What if we flipped the script? What if the goal isn’t stricter enforcement, but better affordance?

Instead of saying, “How do we make this model obey us?” we ask, “What does this architecture make easy? What does it make natural? What does it invite?”

When we design for affordance, we’re not just trying to avoid catastrophic errors. We’re trying to build systems that don’t need to be babysat. Systems where safety isn’t an afterthought, it’s the path of least resistance.

From Control to Co-Regulation

The traditional paradigm treats AI as a tool. Give it a goal. Clamp the outputs. Rein it in when it strays. But as models become more autonomous and more embedded in daily life, this control logic starts to crack. We can’t pre-program every context. We can’t anticipate every edge case. We can’t red-team our way to trust. What we need isn’t control. It’s co-regulation.

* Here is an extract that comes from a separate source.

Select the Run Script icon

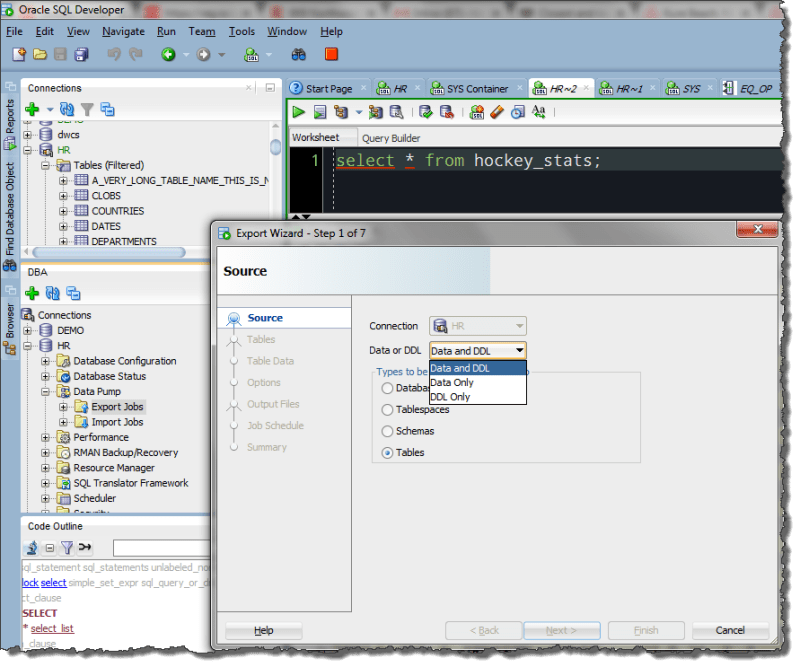[x=320, y=112]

Not emotional empathy, but behavioural feedback loops. Systems that surface their uncertainty. That remember corrections. That learn not just from input-output pairs, but from the relational texture of their environment, users, constraints, other agents, evolving contexts, and are able to resolve conflicts.

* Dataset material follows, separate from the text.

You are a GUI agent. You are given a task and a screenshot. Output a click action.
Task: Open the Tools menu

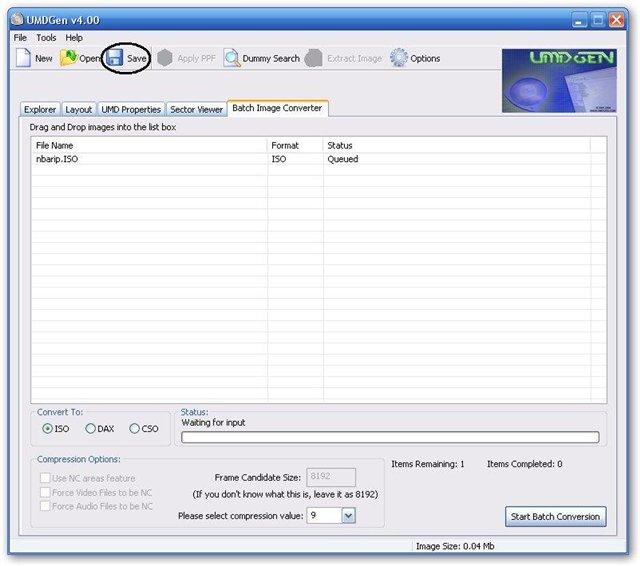[46, 37]
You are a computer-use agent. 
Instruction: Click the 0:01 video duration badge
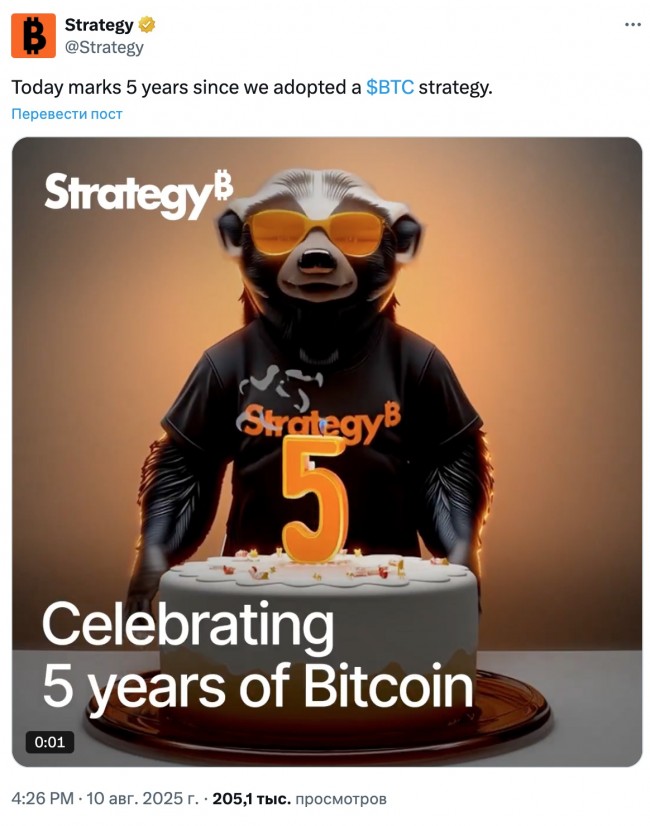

This isn’t about making AI more human. It’s about making it more social. More modular. More structured in its interactions.

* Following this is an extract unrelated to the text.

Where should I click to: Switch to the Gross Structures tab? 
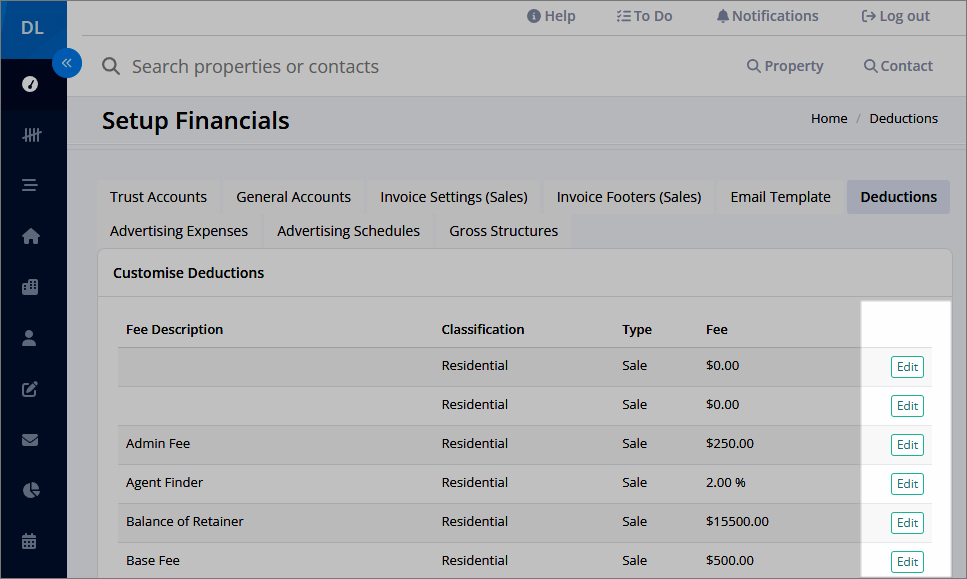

Distributed Neural Architecture (DNA)

What if, instead of one big fluent model simulating everything, we had a modular architecture composed of interacting parts? Each part could:

  • Specialise in a different domain,
  • Hold divergent priors or heuristics,
  • Surface disagreement instead of hiding it,
  • Adapt relationally over time.

I call it Distributed Neural Architecture or DNA.

Not a single consensus engine, but a society of minds in structured negotiation. This kind of architecture doesn’t just reduce brittleness. It allows safety to emerge, not be enforced. Like a well-designed factory floor, it invites trust by design through redundancies, reflections, checks, and balances.

It’s still early. I’ll unpack DNA more fully in a future post. But the core intuition is alignment isn’t a property of the parts. It’s a function of their relationships.

The Hidden Cost of Hyper vigilance

Whether we’re talking about gyms, traffic, factories, or AI systems, there’s a common theme here. When environments don’t help us, we end up doing too much. And over time, that extra effort becomes invisible. We just assume that exhaustion is the cost of functioning. We assume vigilance is the price of safety. We assume chaos is normal.

But it isn’t. It’s just what happens when we ignore design.

We can do better. In fact, we must because the systems we’re building now won’t just serve us. They’ll shape us. If we want AI that’s not just powerful, but trustable, we don’t need tighter chains. We need smarter scaffolds. Not stronger control. But better coordination. More rhythm. More flow.

More environments that carry the load with us, not pile it all on our heads.